Les ambassadeurs des pays européens et plusieurs personnalités étrangères, parmi lesquels le chef de la diplomatie lituanienne, Linas Linkevicius, le maire de Riga, la capitale lettonne, Nils Usakovs, et le vice-ministre polonais des Affaires étrangères, Konrad Pawlik, ont annoncé leur intention de participer aux obsèques de l'opposant radical à Vladimir Poutine.

Mais certains d'entre eux en ont été empêchés : le président du Sénat polonais, Bogdan Borusewicz, a déclaré que les autorités russes lui avaient refusé l'entrée en Russie, en réponse aux sanctions européennes contre Moscou. L'eurodéputée lettonne Sandra Kalniete a annoncé lundi soir avoir été refoulée à l'aéroport international de Moscou-Chérémétiévo.

L'ambassadeur de l'Union européenne, Vygaudas Usackas, a présenté mardi ses condoléances à la famille de Boris Nemtsov «au nom de tous les ambassadeurs des pays de l'UE, et au nom des Européens qui n'ont pas été autorisés à se rendre à la cérémonie d'adieux».

L'UE dénonce

Le refus opposé par la Russie à deux élus européens qui voulaient assister aux obsèques de l'opposant russe Boris Nemtsov a été dénoncé mardi par l'Union européenne, qui a regretté «les raisons apparemment arbitraires» avancées par Moscou.

C'est «une claire violation des principes de base», a commenté une porte-parole du service diplomatique européen, Maja Kocijancic.

Mme Kalniete, ancienne ministre des Affaires étrangères de Lettonie et ex-Commissaire européenne, «est porteuse d'un passeport diplomatique», a souligné Mme Kocijancic.

«La justification qui a été donnée» pour la refouler «implique qu'elle représenterait une menace pour la sécurité de l'État ou l'ordre public de la Fédération de Russie. Cela n'apparaît pas comme une explication crédible à nos yeux», a-t-elle poursuivi.

«Ce n'est pas la première fois que nous constatons de tels refus pour des raisons apparemment arbitraires et nous le regrettons», a ajouté la porte-parole lors d'un point de presse. «Nous appelons les autorités russes à un maximum de transparence et nous attendons des mesures de leur part pour éviter des incidents similaires à l'avenir», a martelé Mme Kocijancic, qui a notamment demandé «la publication des interdictions d'entrée (sur le territoire) décidées par la Fédération de Russie, ce qui n'est actuellement pas le cas».
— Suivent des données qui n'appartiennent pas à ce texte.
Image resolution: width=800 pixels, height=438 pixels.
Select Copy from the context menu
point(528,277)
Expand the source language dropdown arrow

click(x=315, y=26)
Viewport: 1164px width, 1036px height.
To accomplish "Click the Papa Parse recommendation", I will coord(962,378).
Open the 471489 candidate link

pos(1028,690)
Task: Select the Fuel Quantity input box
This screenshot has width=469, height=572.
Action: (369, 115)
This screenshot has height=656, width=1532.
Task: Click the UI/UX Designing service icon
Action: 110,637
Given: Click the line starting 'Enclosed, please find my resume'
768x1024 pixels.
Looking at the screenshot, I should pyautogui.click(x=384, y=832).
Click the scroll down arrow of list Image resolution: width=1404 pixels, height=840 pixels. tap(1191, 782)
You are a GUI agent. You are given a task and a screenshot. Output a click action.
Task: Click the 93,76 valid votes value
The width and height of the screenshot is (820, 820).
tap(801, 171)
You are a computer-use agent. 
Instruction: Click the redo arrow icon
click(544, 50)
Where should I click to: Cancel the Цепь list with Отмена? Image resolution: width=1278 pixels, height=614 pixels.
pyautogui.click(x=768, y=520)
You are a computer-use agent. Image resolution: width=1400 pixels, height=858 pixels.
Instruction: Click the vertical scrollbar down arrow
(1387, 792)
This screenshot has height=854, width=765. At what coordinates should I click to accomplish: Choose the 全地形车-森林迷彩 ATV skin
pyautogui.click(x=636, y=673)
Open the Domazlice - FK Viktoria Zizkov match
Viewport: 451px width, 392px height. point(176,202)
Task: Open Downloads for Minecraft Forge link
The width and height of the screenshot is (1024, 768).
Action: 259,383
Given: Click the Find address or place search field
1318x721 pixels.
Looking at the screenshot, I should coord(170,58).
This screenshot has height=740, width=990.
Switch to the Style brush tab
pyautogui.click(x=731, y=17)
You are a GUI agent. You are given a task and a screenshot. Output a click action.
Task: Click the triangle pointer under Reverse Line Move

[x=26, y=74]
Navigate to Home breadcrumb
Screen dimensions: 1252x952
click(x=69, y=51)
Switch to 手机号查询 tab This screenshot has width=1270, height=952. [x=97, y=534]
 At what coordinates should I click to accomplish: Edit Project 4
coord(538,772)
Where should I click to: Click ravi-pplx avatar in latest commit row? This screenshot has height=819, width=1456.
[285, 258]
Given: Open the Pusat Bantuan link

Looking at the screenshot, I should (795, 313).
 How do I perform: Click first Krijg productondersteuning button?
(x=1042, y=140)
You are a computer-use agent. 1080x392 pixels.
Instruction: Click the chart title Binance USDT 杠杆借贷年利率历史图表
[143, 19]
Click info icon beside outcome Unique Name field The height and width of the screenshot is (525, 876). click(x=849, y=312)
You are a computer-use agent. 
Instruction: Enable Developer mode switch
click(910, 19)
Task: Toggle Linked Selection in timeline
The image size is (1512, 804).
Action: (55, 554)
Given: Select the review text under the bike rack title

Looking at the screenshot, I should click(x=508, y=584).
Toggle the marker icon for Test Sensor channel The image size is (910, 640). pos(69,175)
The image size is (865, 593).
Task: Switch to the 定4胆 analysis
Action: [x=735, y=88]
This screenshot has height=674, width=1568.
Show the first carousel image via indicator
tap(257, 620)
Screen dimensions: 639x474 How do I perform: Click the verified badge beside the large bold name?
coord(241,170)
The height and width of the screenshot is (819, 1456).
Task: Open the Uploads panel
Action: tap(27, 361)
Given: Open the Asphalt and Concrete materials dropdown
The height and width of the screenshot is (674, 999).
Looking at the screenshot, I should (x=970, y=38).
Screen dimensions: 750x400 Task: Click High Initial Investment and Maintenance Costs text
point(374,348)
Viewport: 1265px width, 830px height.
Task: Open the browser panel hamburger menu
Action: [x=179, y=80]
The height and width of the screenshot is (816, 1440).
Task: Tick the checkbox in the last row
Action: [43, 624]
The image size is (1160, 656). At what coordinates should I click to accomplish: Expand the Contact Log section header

Navalny pas autorisé aux obsèques

Le principal opposant au Kremlin, Alexeï Navalny, condamné fin février à 15 jours de prison pour distribution «illégale» de tracts dans le métro de Moscou, n'a pas été autorisé par la justice à rendre un dernier hommage à son compagnon de lutte.

La compagne ukrainienne de Boris Nemtsov, Ganna Douritska, qui était à ses côtés quand il a été abattu de quatre balles de revolver, n'a pas participé aux obsèques. Elle a finalement pu quitter Moscou lundi soir après avoir affirmé qu'on ne l'autorisait pas à rentrer en Ukraine.

Le porte-parole du Comité d'enquête de Russie, Vladimir Markine, a démenti mardi que Ganna Douritska ait été retenue contre son gré.

Les enquêteurs, qui n'ont pour l'instant fait état d'aucune avancée, ont déclaré n'écarter aucune piste : le crime politique «comme provocation pour déstabiliser le pays», aussi bien que la piste islamiste en raison du soutien de l'opposant au journal satirique français Charlie Hebdo, ou celle d'un meurtre lié au conflit ukrainien et commis par des «éléments radicaux».

L'enquête a été confiée au général Igor Krasnov, connu pour avoir travaillé sur les milieux nationalistes et radicaux.

Les compagnons de lutte de Boris Nemtsov se sont pour leur part étonnés que ce crime, «minutieusement planifié» selon les enquêteurs, ait pu avoir lieu à deux pas du Kremlin dans une zone particulièrement surveillée.

«Ce serait bien qu'on trouve les exécutants. Encore mieux, si on trouvait les organisateurs. Quant aux inspirateurs de cet assassinat, on les voit tous les jours à la télévision», a déclaré mardi l'ancien dissident Sergueï Kovalev venu rendre hommage à son ami Boris Nemtsov.